Our recommendation? Save thousands (we’re not kidding) by serving only a few signature drinks. Even better, a few signature drinks that all feature one type of alcohol. With clever names and seasonal flavors, these cocktail recipes might just be the personal touch you and your groom have been looking for. Work with your venue to design cute drink menus to have at the bar, and we promise, your guests won’t even bat an eyelash.

Save The Fancy Sh*t

We like to say that some heroes, wear capes and some pop bottles (guess which camp we’re in?). And on your wedding day you should be popping that bottle of Dom Perignon left and right. The key word here is “you”, not your 300 guests. Save the good bubbly for the toast and for you and your new partner in crime. Once you’ve raised a glass and the party is in full swing, swap the fancy stuff for a less expensive option (cheaper doesn’t always mean worse!), no one will ever see the bottle or know the difference.

Pass on the Passed Apps

We’re all about that hors devours life, I mean how can you not say no to a bacon-wrapped something or a chic mini hot dog. And while you’ll never find us saying no to a good passed app, if you're really trying to save money on food, this is the perfect place to cut down.
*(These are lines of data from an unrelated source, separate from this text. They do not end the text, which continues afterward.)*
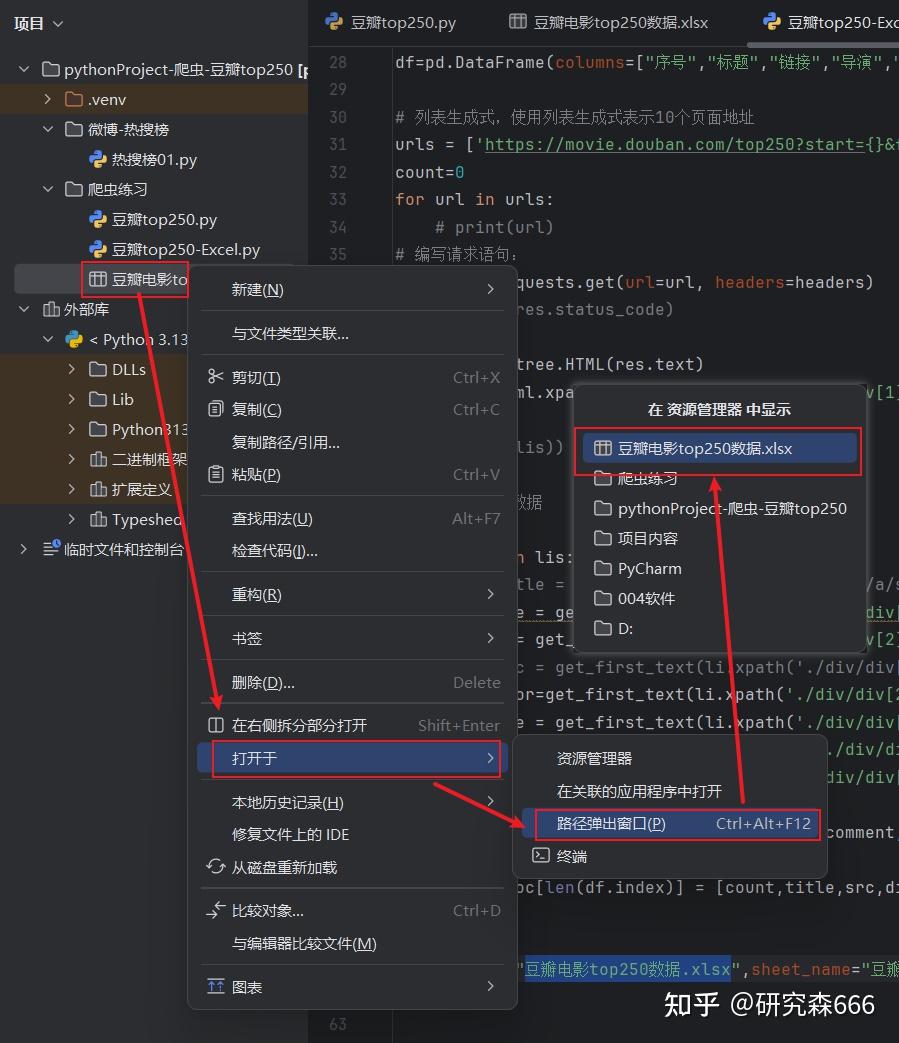The height and width of the screenshot is (1043, 899).
Task: Click the terminal icon beside 终端 in submenu
Action: 540,853
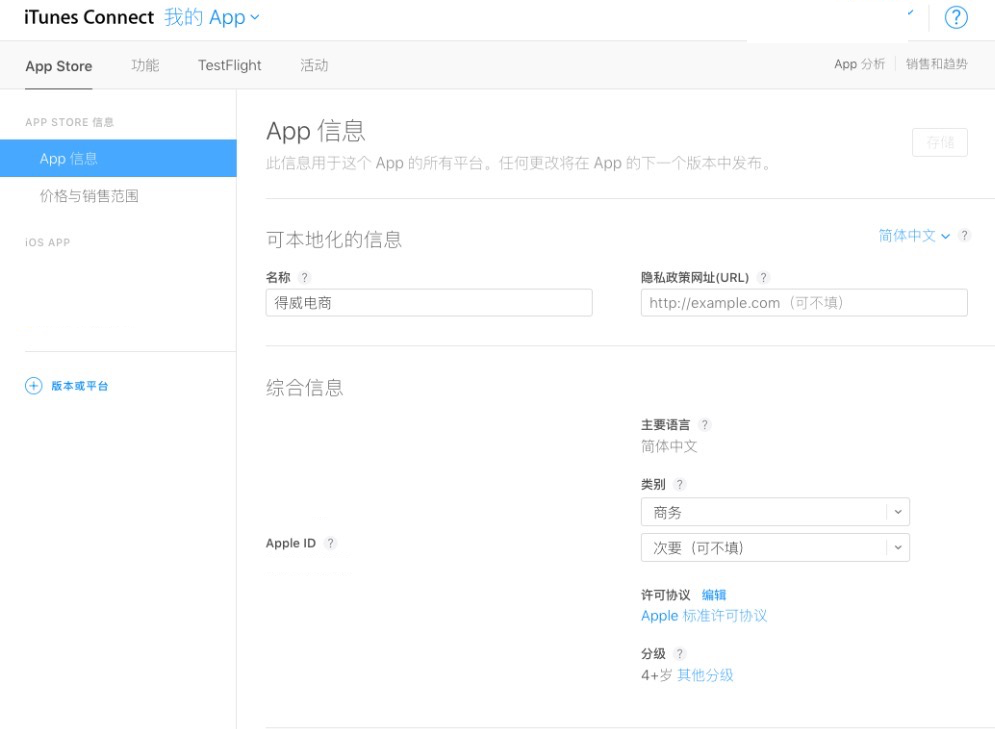Open App 分析
Image resolution: width=995 pixels, height=729 pixels.
coord(859,63)
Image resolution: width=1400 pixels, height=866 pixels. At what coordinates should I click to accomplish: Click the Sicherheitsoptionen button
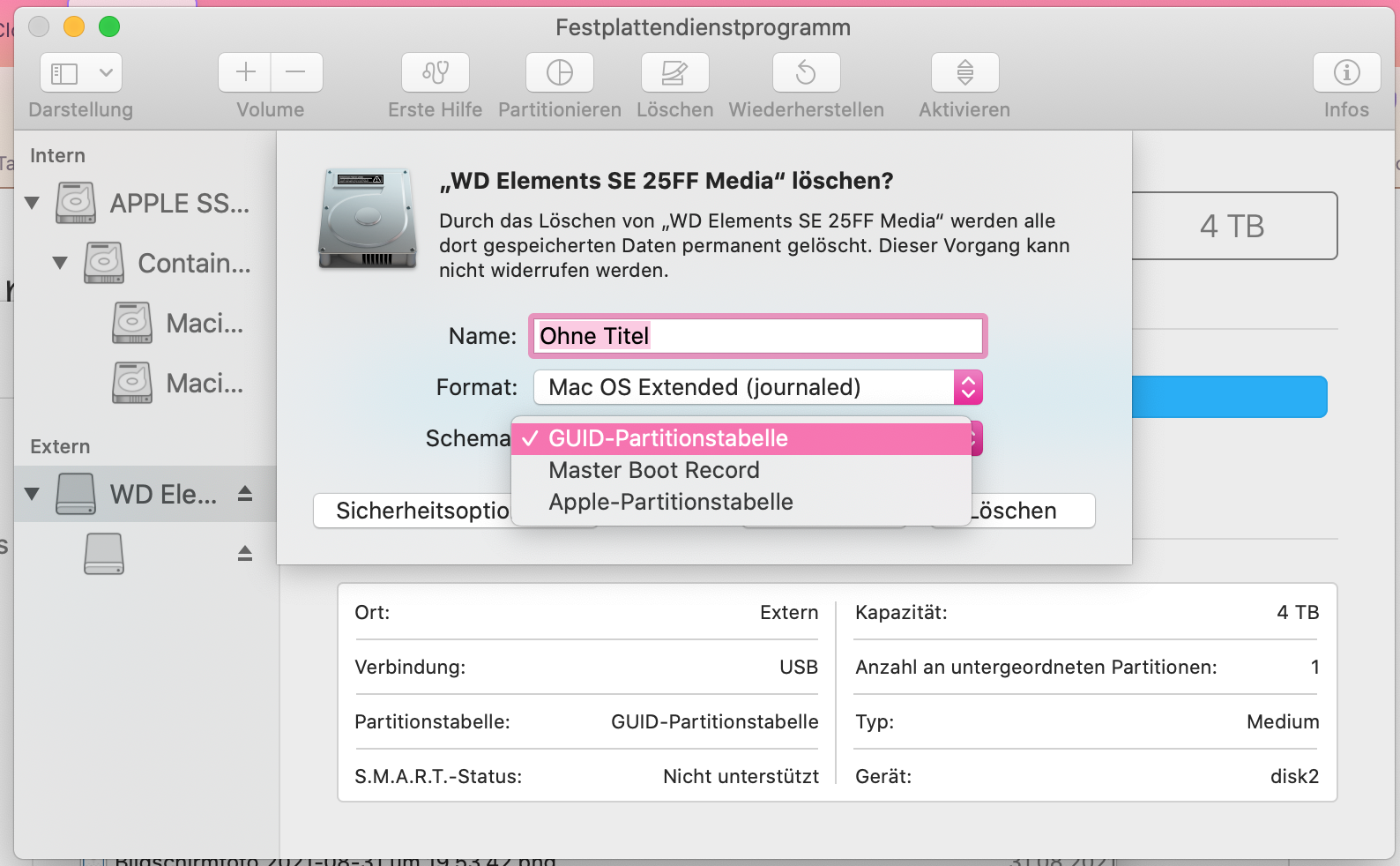[414, 511]
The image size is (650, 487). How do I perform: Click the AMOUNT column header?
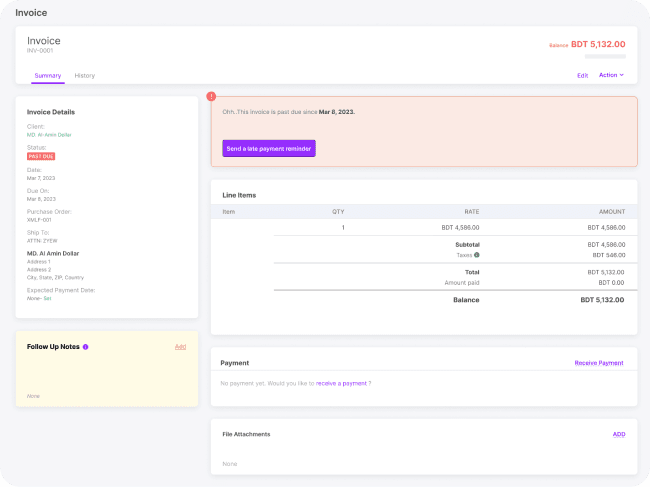pos(611,212)
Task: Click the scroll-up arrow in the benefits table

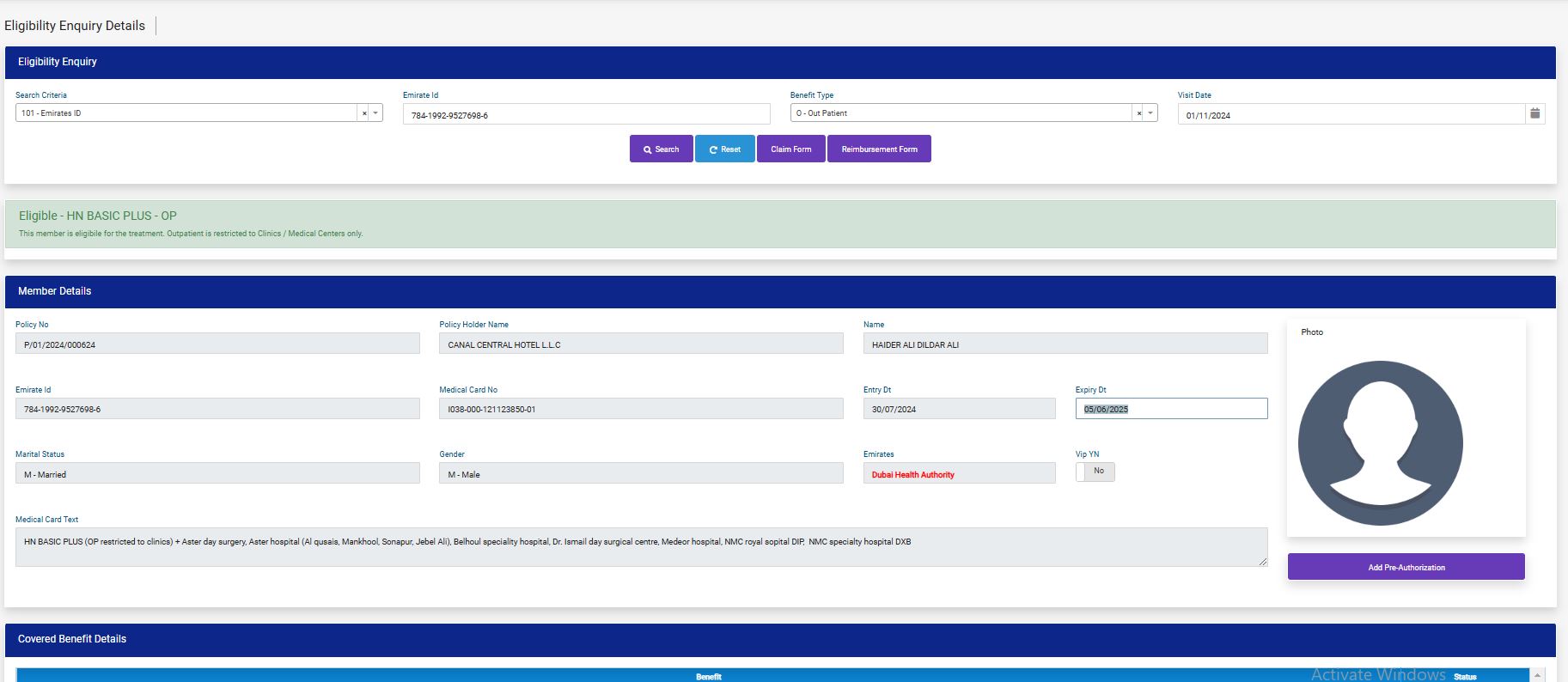Action: pyautogui.click(x=1537, y=675)
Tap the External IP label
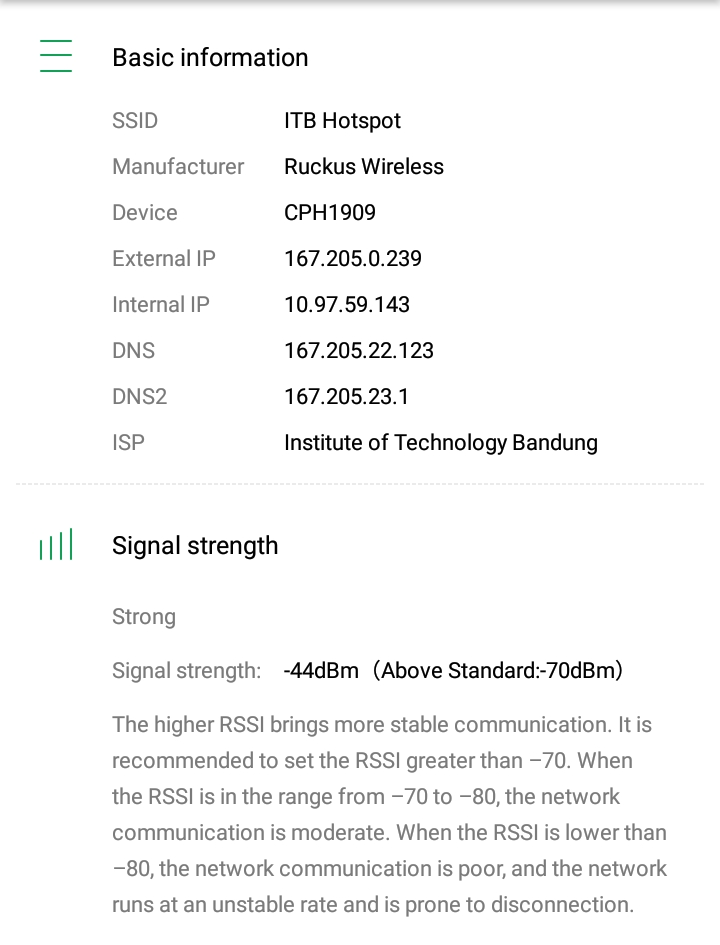Image resolution: width=720 pixels, height=945 pixels. [x=164, y=259]
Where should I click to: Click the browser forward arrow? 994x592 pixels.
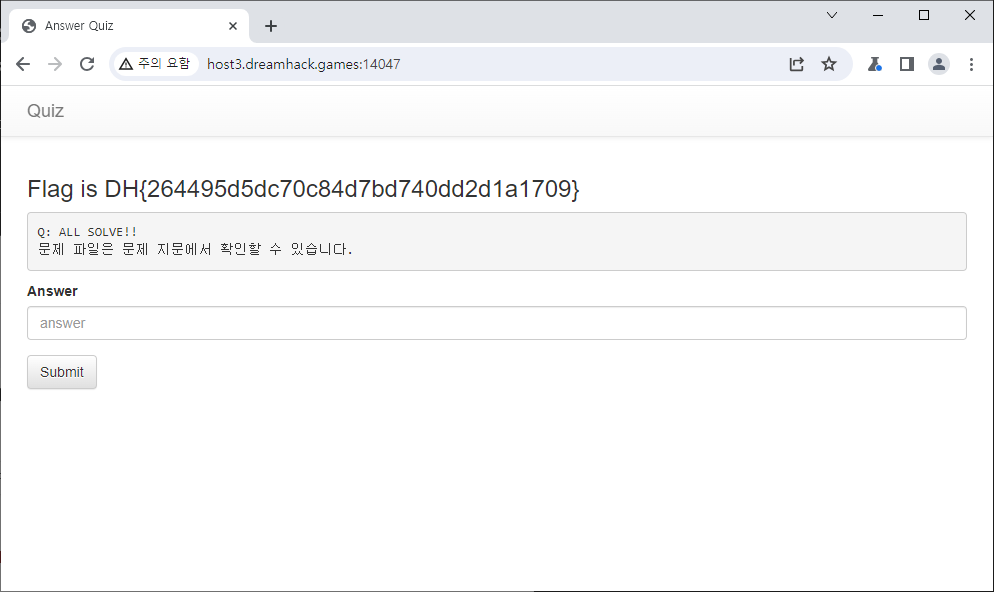(x=55, y=64)
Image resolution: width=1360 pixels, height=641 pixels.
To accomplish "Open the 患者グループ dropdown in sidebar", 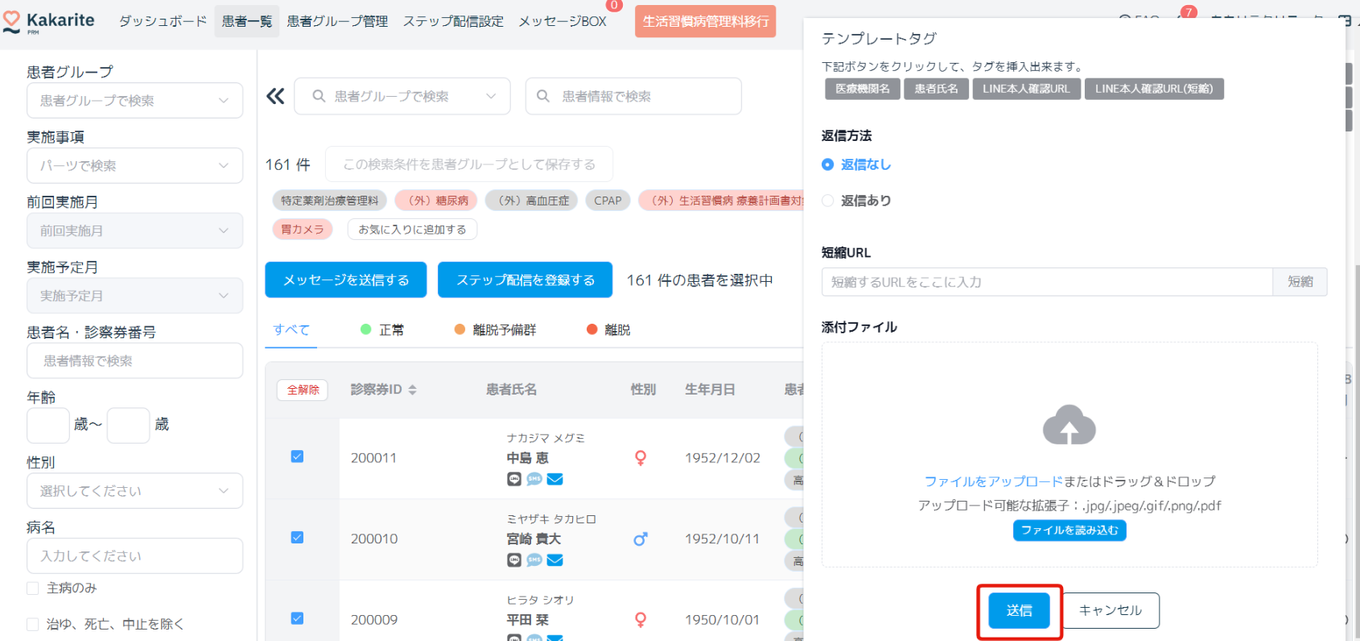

Say buh-bye to a couple hours of staff labor and a lot of money for a little food, and you’ll never look back. Instead, set up a cheese station or a bread and olive oil station for your guests to snack on before dinner. Or put part of that budget towards an 11 o’clock snack, which realistically you’ll be much happier to see. Our Founder and CEO, Alice, had a midnight taco stand at her wedding, nobody was complaining.

Buffet vs. Plated

Ask any bride her choice on dinner and we can guarantee you’ll be met with a strong opinion and the reason she would never have the later. We’re often told that buffets require less of a hefty price tag then a plated meal, but if you actually crunch the numbers, it's often by a very small margin. A buffet may require less server staff, but the food cost often increases since your caterers preparing a larger, less-predictable volume of food. Our suggestion? Opt for family style. Your guests can choose exactly what they want to eat, the food will be just a good, and often creates a more welcoming vibe at the tables who don’t know each other well.

Pro tip: there are major savings in the suburbs. If you're getting married in a major city, try booking a less-expensive caterer based in a nearby suburb who's willing to travel for your event. You could end up saving double digits on each plate.